For more ideas on keeping the mind and body active, go to

Pump Up Your Brain with Physical Activity

Spectrum communities are adding new initiatives to help our residents stay physically active which, as research shows, helps keep the brain and the body in top shape.

The wellness center in each of our Spectrum communities will soon be adding TechnoGym hydraulic machines. With these machines, communities will have SpectraCircuit Fitness programs. These programs are designed to target specific areas of wellness, endurance, strength and balance. The equipment can be modified for different abilities and preferences.

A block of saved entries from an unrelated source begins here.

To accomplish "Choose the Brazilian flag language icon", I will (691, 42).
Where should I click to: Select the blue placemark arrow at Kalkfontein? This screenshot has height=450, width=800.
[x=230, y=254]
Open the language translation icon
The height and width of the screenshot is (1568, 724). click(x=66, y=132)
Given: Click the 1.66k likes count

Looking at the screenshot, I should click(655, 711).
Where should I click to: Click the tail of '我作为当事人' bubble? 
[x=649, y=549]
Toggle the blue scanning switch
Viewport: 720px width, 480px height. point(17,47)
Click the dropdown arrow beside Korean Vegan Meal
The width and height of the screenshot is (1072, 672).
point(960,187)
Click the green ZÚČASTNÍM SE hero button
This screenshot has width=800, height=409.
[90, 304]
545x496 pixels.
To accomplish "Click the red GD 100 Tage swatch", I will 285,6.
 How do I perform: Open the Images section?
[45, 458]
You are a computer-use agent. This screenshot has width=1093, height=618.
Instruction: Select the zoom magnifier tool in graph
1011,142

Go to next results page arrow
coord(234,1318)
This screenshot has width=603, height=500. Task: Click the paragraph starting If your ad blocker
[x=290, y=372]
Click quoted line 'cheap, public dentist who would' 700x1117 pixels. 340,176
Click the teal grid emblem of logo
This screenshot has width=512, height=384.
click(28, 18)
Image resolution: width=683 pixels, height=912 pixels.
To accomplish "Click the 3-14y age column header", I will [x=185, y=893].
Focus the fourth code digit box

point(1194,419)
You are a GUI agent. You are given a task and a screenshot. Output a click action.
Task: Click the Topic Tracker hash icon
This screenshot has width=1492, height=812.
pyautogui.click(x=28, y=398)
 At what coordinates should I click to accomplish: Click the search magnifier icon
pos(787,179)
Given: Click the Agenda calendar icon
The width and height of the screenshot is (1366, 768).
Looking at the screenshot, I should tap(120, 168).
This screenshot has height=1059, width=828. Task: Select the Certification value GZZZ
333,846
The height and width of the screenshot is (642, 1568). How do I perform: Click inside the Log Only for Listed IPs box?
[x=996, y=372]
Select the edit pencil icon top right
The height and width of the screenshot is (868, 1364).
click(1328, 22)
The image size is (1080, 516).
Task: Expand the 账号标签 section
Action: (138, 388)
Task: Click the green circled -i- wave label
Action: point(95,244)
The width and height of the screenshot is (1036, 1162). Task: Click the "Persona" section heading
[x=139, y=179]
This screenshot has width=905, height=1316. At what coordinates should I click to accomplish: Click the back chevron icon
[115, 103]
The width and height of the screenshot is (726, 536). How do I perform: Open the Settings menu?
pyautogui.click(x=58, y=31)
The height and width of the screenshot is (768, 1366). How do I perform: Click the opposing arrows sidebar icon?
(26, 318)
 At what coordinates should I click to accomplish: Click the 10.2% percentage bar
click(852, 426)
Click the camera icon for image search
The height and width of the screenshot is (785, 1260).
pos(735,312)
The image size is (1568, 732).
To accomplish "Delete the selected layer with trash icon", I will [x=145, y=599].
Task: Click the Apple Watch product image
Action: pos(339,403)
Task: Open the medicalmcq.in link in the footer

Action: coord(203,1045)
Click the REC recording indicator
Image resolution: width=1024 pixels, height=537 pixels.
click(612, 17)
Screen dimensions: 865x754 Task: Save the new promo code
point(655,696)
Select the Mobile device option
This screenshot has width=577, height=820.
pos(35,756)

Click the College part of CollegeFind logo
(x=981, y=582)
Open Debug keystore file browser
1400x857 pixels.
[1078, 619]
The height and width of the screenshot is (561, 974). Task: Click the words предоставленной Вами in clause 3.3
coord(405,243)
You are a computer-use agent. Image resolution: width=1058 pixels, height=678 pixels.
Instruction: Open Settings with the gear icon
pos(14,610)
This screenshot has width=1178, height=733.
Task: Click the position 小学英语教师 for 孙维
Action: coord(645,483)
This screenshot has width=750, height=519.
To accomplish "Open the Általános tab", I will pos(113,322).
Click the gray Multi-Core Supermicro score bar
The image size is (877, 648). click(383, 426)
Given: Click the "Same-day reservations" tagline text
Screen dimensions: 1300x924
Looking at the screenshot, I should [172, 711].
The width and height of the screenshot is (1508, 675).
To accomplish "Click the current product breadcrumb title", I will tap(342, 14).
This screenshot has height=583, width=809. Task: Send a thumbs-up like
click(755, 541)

Spectrum introduces Silver Sneakers, the nation’s leading fully-funded Medicare program offered to keep older adults active. The FLEX program is for individuals who typically don’t visit a gym or need more variety in their workouts. The program offers classes and activities such as Zumba, tai chi, yoga and walking. The classes are taught by certified instructors and enable us to offer a larger selection of fitness classes to our residents as well as invite members from the outside community.

Marvelous Missouri Minds

Crestview Senior Living in Crestwood, Missouri, has introduced a series of brain challenges to keep its residents sharp.

”We offer a wide variety of material to our residents to keep the program interesting and fresh,” says Director of Fun Tracy Hickman.

The group at Crestview participates in trivia, “Jeopardy” questions, spelling bees, word definitions, “Name That Tune,” reminiscing, and also questions that require the players to work toward the answer.

Hickman is aware that, when doing these activities, sometimes people don’t like to be singled out. “So we put our Marvelous Minds (MM) residents in small groups to encourage teamwork. That way, everyone gets a chance to contribute.” Sometimes the group participates in group Sudoku, pattern-recognition, Cranium Crunches, etc. in the community’s bistro area.

“A good way to keep MM in front of the residents who might not participate is to make placemats with trivia and place them under the glass tops in the dining room,” Hickman says. “It makes for lively conversation and social interaction.”